Once the line containing "Viewport: 1024px width, 485px height." appears, output it and each remaining line of the records below exactly, with no pictures and nothing more.
Start of Records supplied
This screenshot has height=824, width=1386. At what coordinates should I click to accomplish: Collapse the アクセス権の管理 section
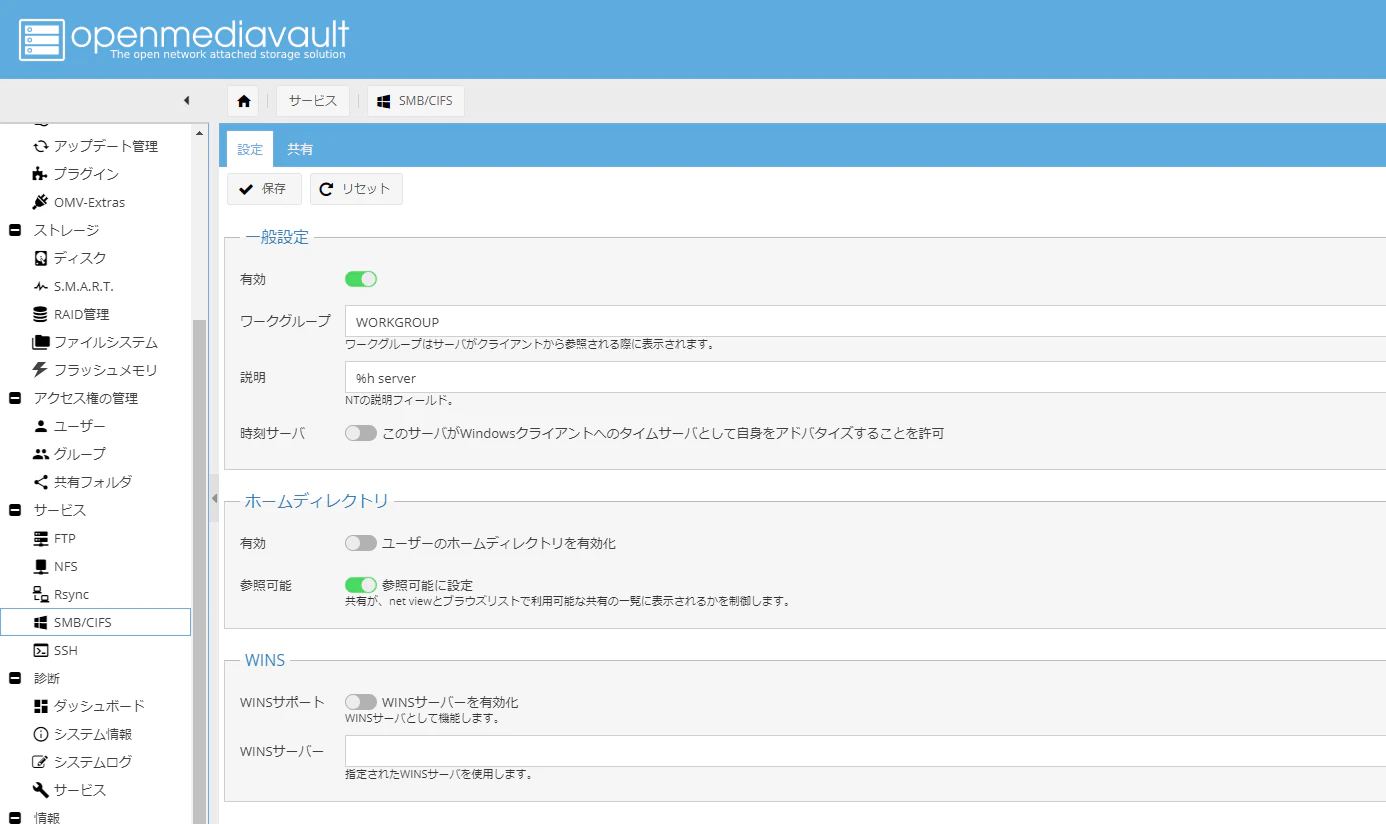[14, 397]
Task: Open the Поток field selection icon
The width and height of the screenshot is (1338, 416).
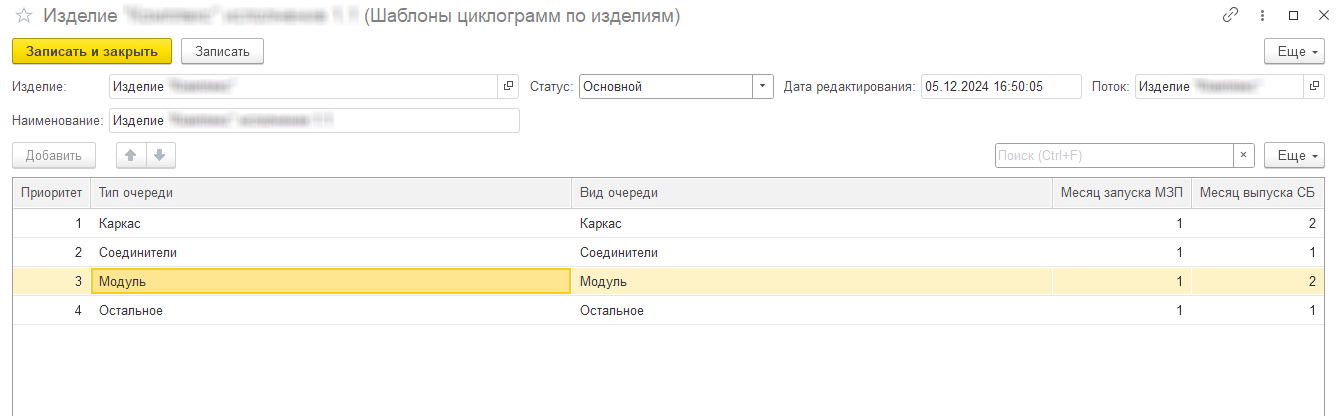Action: tap(1313, 87)
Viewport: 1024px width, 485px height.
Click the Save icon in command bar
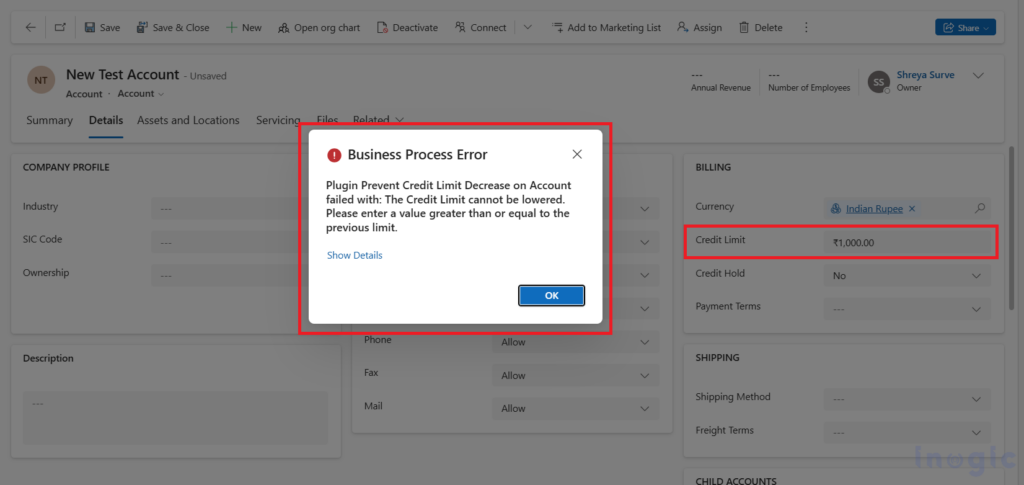[90, 28]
End of Records supplied
▸ **Solution**:
Viewport: 1024px width, 485px height.
Click the Save icon in command bar
[90, 28]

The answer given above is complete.